An article appearing in the press, indicated that the new laws have – surprise, surprise – helped to create an invigorated black market. And why not? Instead of focusing on the areas where the state could have succeeded within the parameters of helping medical marijuana patients while collecting revenue—the obvious route—the new laws cover every stinking detail ever invented and then some, with a stack of licensing requirements for anyone involved in the business even slightly. (For instance, in Boulder, to be a legal “caregiver”, even with only two patients, the city expects you to turn over $5,000 to them, today if possible. (Ha, ha.))
Several MMJ attorneys in interviews with the press have pointed out just how difficult some of the legal aspects will be to parse and decipher. For instance, the law requires that 70 percent of a dispensary’s product be produced by the dispensary – but with marijuana plants being notorious in their ability to create anywhere from two ounces to two pounds of product per individual plant, how is anyone going to monitor and then regulate the percentage of home-grown sold out of a given dispensary? For instance, if they sell two ounces from a plant, and that fits the 70 percent rule, what about the remainder from that plant? Must they destroy it? Or do they pack it up and ship to Nebraska?
Federal law enforcement agents have expressed their belief that the “extra” pot people are growing is winding up sold illegally across state lines. And why not? Meanwhile, if the law had been simplified from the outset, with a tax or fee system based strictly on the amount sold (3 cents on the dollar, perhaps?) it would have allowed the mid-level and low-level entrepreneurs to stay in the game and given less incentive to any of the hyper-aggressive types who simply want to grow and sell it any which way they can.

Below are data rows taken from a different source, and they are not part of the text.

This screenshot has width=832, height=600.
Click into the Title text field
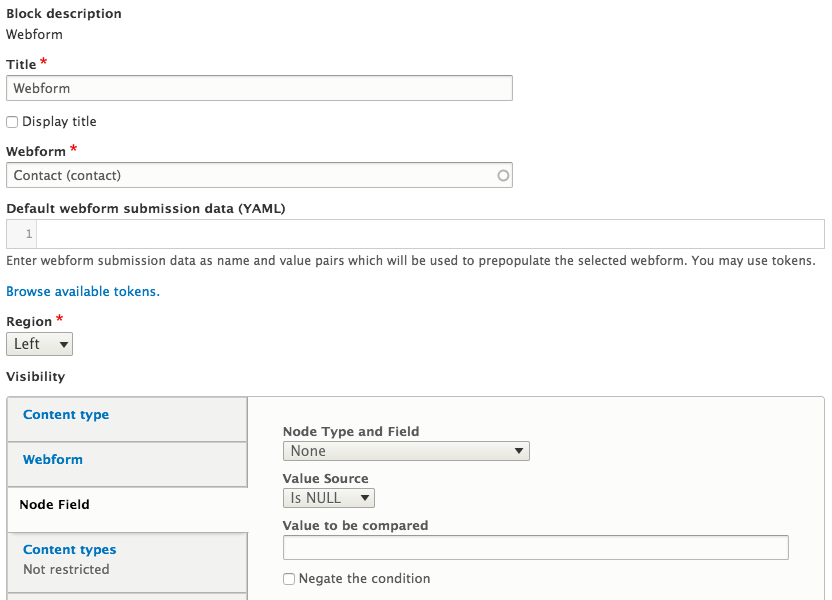point(259,88)
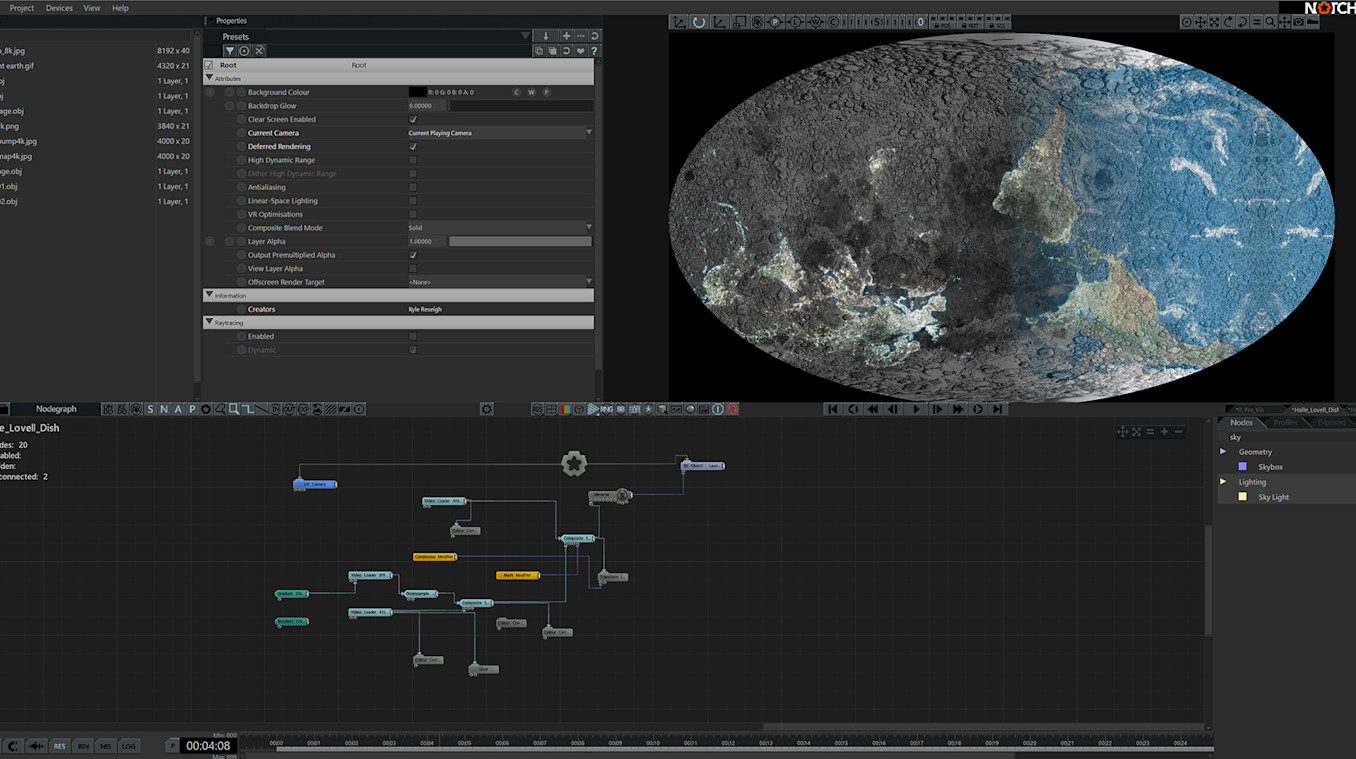Enable the Antialiasing checkbox
The width and height of the screenshot is (1356, 759).
413,187
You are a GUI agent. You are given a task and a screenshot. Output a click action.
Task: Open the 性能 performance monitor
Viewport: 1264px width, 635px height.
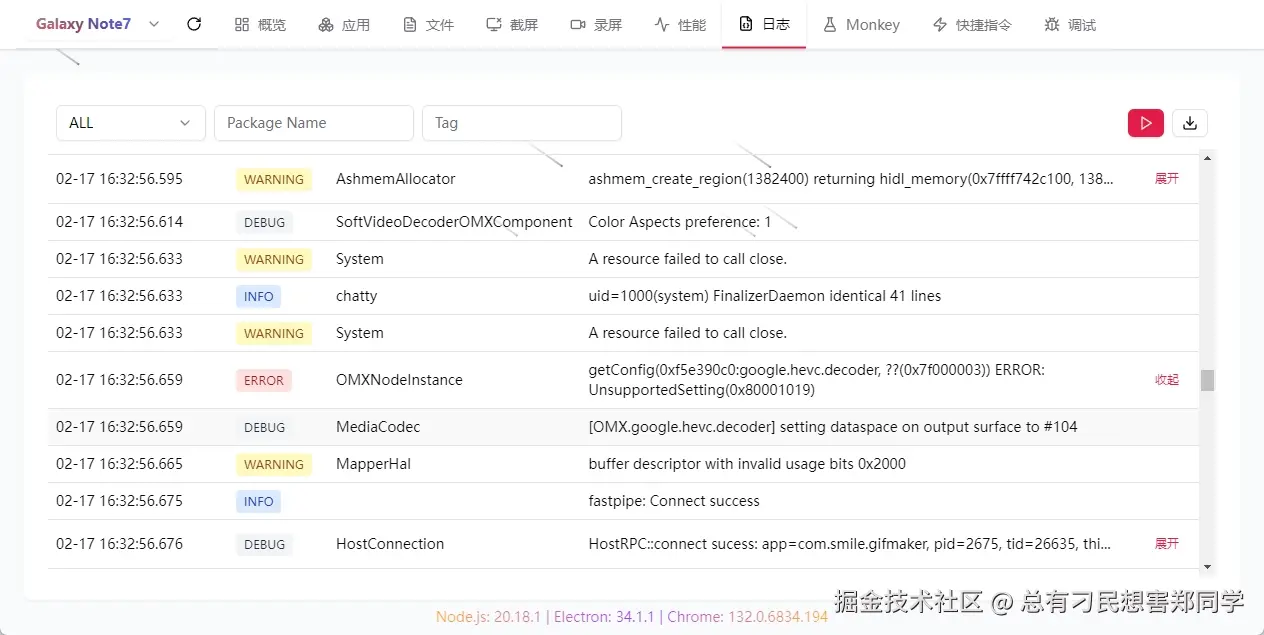[x=680, y=24]
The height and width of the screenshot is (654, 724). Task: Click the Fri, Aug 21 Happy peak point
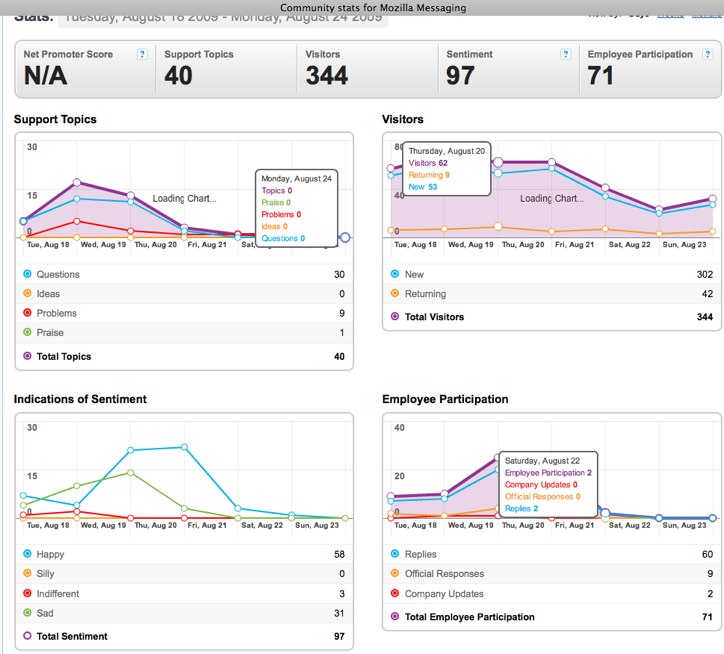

As an MMJ cardholder, I can certify that the black market isn’t restricted to product flowing out of state. I’ve indeed been offered not-too-awful MMJ at a price well below $200 an ounce, a price that would have been nearly astounding only two years ago.
What happened? The new laws – convoluted and complex as they are – served to drive out most of the people who were willing and quite able to stay legal, given a legal structure only slightly less burdensome and imposing. In separate news, the state has confirmed that an unusually high percentage of the grow/dispensers staying in the game have criminal backgrounds or connections – the opposite of what communities were hoping to see when the legislature decided to come up with its regulatory scheme.
Yes, there’s a lot of marijuana hitting Colorado and neighboring states, but for the marijuana mini-moguls and sincere caregivers alike, the legal shitnami may have only just begun.
Rob Smoke, a former Commissioner of Human Relations for the City of Boulder, supports freedom of choice when it comes to adults and marijuana.